[[ EXERCISE DATA open ]]

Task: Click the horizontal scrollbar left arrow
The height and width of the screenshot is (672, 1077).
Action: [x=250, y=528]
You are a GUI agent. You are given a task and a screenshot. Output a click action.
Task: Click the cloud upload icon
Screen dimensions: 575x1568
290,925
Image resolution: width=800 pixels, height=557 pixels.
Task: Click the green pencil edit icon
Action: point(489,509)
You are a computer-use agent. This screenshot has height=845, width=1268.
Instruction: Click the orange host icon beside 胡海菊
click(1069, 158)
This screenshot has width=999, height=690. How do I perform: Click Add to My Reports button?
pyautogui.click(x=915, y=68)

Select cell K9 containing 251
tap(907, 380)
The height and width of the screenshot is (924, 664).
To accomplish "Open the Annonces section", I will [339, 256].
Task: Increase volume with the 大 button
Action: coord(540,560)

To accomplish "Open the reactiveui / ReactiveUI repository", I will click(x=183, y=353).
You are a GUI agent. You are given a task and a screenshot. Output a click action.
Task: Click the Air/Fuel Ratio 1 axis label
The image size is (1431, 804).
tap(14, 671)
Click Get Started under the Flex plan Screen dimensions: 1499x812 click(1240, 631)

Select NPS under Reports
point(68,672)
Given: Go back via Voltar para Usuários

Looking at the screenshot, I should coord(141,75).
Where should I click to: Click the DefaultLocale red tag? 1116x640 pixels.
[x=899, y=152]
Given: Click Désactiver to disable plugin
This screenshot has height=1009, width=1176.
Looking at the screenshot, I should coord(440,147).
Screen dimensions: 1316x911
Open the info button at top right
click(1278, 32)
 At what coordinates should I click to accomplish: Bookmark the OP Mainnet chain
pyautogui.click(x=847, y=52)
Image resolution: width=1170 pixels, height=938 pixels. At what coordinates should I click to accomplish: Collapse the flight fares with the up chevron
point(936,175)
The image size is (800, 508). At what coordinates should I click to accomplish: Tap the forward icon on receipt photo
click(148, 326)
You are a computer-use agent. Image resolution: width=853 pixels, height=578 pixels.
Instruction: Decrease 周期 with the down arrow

[[ EXERCISE DATA closed ]]

* [TRY IT]: Please quote every record above exactly as it appears.

* [TASK SOLUTION]:
Task: Click the horizontal scrollbar left arrow
The height and width of the screenshot is (672, 1077).
Action: [x=250, y=528]
You are a GUI agent. You are given a task and a screenshot. Output a click action.
Task: Click the cloud upload icon
Screen dimensions: 575x1568
290,925
Image resolution: width=800 pixels, height=557 pixels.
Task: Click the green pencil edit icon
Action: point(489,509)
You are a computer-use agent. This screenshot has height=845, width=1268.
Instruction: Click the orange host icon beside 胡海菊
click(1069, 158)
This screenshot has width=999, height=690. How do I perform: Click Add to My Reports button?
pyautogui.click(x=915, y=68)

Select cell K9 containing 251
tap(907, 380)
The height and width of the screenshot is (924, 664).
To accomplish "Open the Annonces section", I will [339, 256].
Task: Increase volume with the 大 button
Action: coord(540,560)

To accomplish "Open the reactiveui / ReactiveUI repository", I will click(x=183, y=353).
You are a GUI agent. You are given a task and a screenshot. Output a click action.
Task: Click the Air/Fuel Ratio 1 axis label
The image size is (1431, 804).
tap(14, 671)
Click Get Started under the Flex plan Screen dimensions: 1499x812 click(1240, 631)

Select NPS under Reports
point(68,672)
Given: Go back via Voltar para Usuários

Looking at the screenshot, I should coord(141,75).
Where should I click to: Click the DefaultLocale red tag? 1116x640 pixels.
[x=899, y=152]
Given: Click Désactiver to disable plugin
This screenshot has height=1009, width=1176.
Looking at the screenshot, I should coord(440,147).
Screen dimensions: 1316x911
Open the info button at top right
click(1278, 32)
 At what coordinates should I click to accomplish: Bookmark the OP Mainnet chain
pyautogui.click(x=847, y=52)
Image resolution: width=1170 pixels, height=938 pixels. At what coordinates should I click to accomplish: Collapse the flight fares with the up chevron
point(936,175)
The image size is (800, 508). At what coordinates should I click to accomplish: Tap the forward icon on receipt photo
click(148, 326)
You are a computer-use agent. Image resolution: width=853 pixels, height=578 pixels.
Instruction: Decrease 周期 with the down arrow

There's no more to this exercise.